# [Фрагмент документа]
**********
Живая человеческая душа оскорблена мещанской пошлостью, нравственно изуродованными людьми, у которых нет чести и которые убеждены, что все на свете покупается. Так звучало вахтанговское решение «Свадьбы» Чехова.

 

Летом 1921 года студия отправилась в гастрольную поездку. Ехали мы без Евгения Богратионовича, так как он начал серьезно лечиться. Гастроли начинались в Нижнем Новгороде, 106 затем нам предоставили в качестве плавучей гостиницы пароход «Чердынь», на котором мы по Волге и Каме поплыли в Пермь. В репертуаре были «Чудо святого Антония», «Потоп», «Чеховский вечер» («Воры», «Юбилей», «Свадьба»). Веселой большой группой мы прибыли в Нижний Новгород. Играли в старом городском театре. Успех, несмотря на летнее время и жару, у нас был хороший.

Жили сначала в гостинице, а затем перешли на пароход «Чердынь», который ремонтировался в затоне недалеко от Нижнего. В помещении пароходного ресторана мы наладили общее питание. Дни, пока ремонтировался пароход, стали для нас днями отдыха (надо заметить, что, к нашему удовольствию, ремонт затягивался).

Во время обеда мы собирались в ресторане на носу парохода. Здесь царил Осип Николаевич Басов. Его остроумные и неожиданные реплики передавались на концы стола, и получалось так, что смех начинался в середине стола, где сидел Басов, затем добирался к концам и едва там замолкал, как в середине возникало что-то новое, и опять волны смеха, перекатываясь, наполняли кают-компанию.
**********
# [Сохранённые данные]
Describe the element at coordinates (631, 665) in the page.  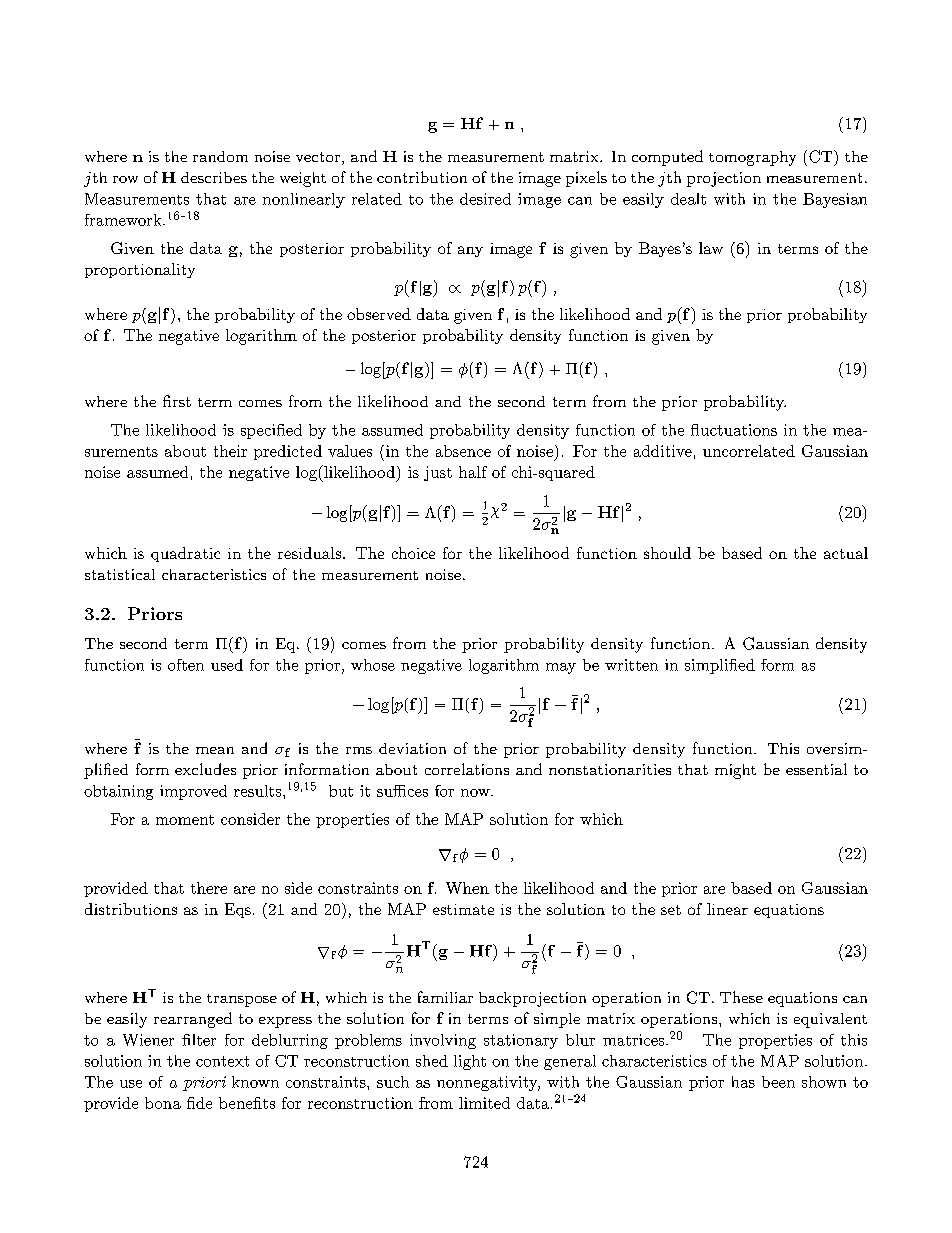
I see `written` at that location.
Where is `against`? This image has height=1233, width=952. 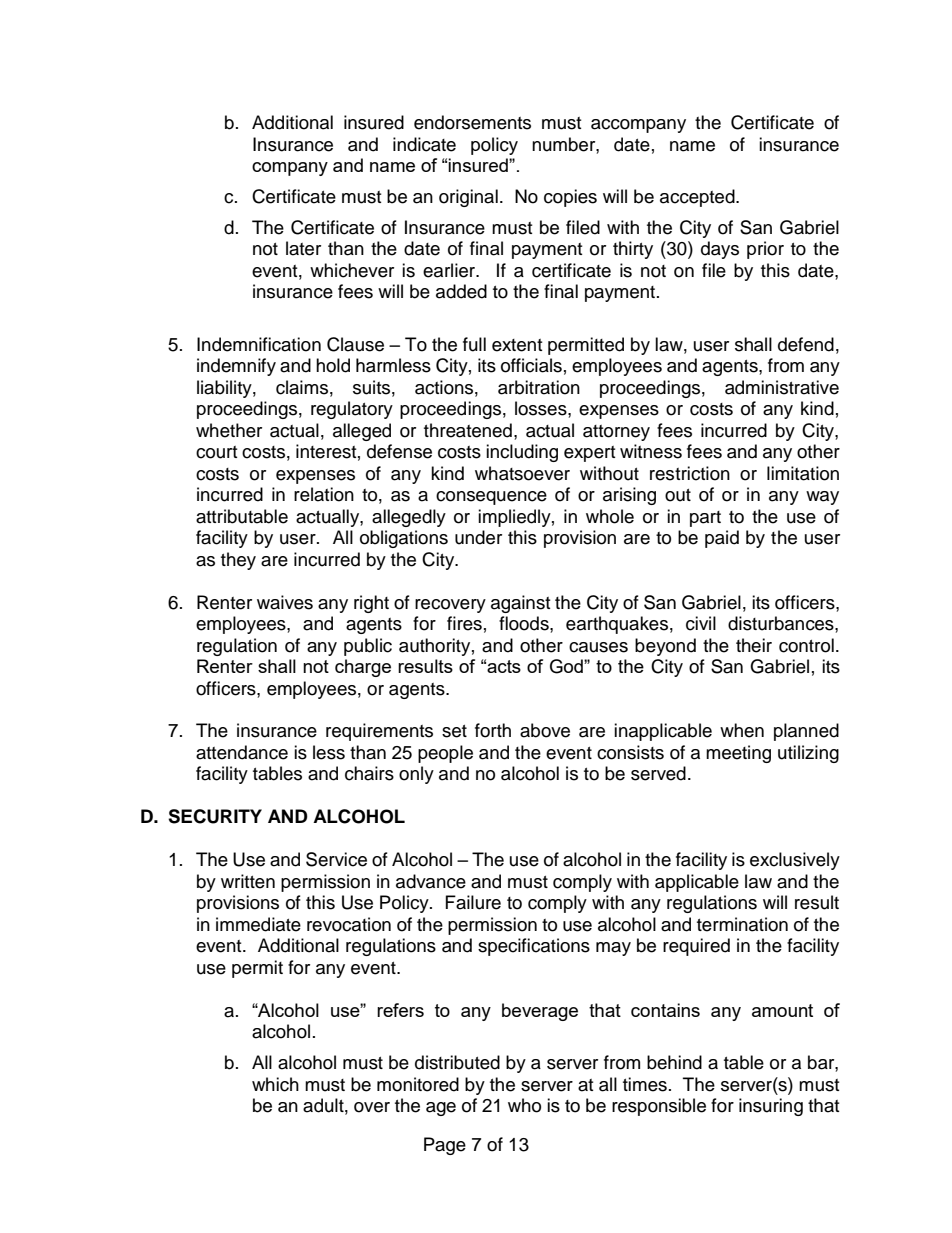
**********
# [Список заданий]
**a)** С какого города, согласно рассказу о летних гастролях студии, начались гастроли 1921 года?
**b)** Подхватите рассказ о летних гастролях студии и продолжите его после последнего приведённого предложения.

# [Ответы к заданиям]
**a)** Гастроли начались в Нижнем Новгороде.

**b)**
Не могу не вспомнить два забавных случая, которые произошли тогда со мной.

Однажды я взял лодку и отправился на маленький островок посередине реки. Подплывая к островку, я увидел серых уток. Решив, что они дикие, я подкрался и поймал одну. Как только я ухватил добычу, раздался крик, и я увидел пожилого мужчину, который бежал ко мне с криком:

— Ты что уток воруешь?!

Я так растерялся, что выпустил утку из рук. Утки оказались охотничьи, подсадные, и владелец их никак не хотел поверить, что я принял их за диких.

— Да что вы, разве дикая подпустила бы так близко! — сказал он, с презрением глядя на такого профана.

Мое искреннее отчаяние наконец тронуло владельца уток, который оказался местным учителем, и он обещал не разглашать эту позорную историю. Но было поздно: когда я вернулся на пароход, все вокруг меня крякало и кричало: «Не трогайте меня, я не дикая!» Изводили меня довольно долго. А учитель оказался прекрасным шахматистом, страдающим от отсутствия партнеров, и мстил мне за уток почти в каждой партии…

107 Второй эпизод. Чтобы как-то скоротать время, когда ремонтировался пароход, мы с нашим гримером сели играть в карты — в «шестьдесят шесть». Он считал себя очень большим специалистом, но мне повезло, и я выиграл у него право бесплатно бриться на все время поездки. На другое утро я пришел «получать» мой выигрыш. Гример покорно намылил мне щеки и отправился точить бритву. Однако при первом же его прикосновении я подскочил от боли. Он невозмутимо продолжал брить меня, и я еле-еле дотерпел до конца этого мучительного процесса. Больше я, естественно, за своим выигрышем не являлся. А через некоторое время он сознался мне:

— Мы всегда так делали в парикмахерской. Если знаешь, что клиент не дает на чай, выйдешь, проведешь бритвой по дереву и начинаешь брить. Так он больше к тебе не придет.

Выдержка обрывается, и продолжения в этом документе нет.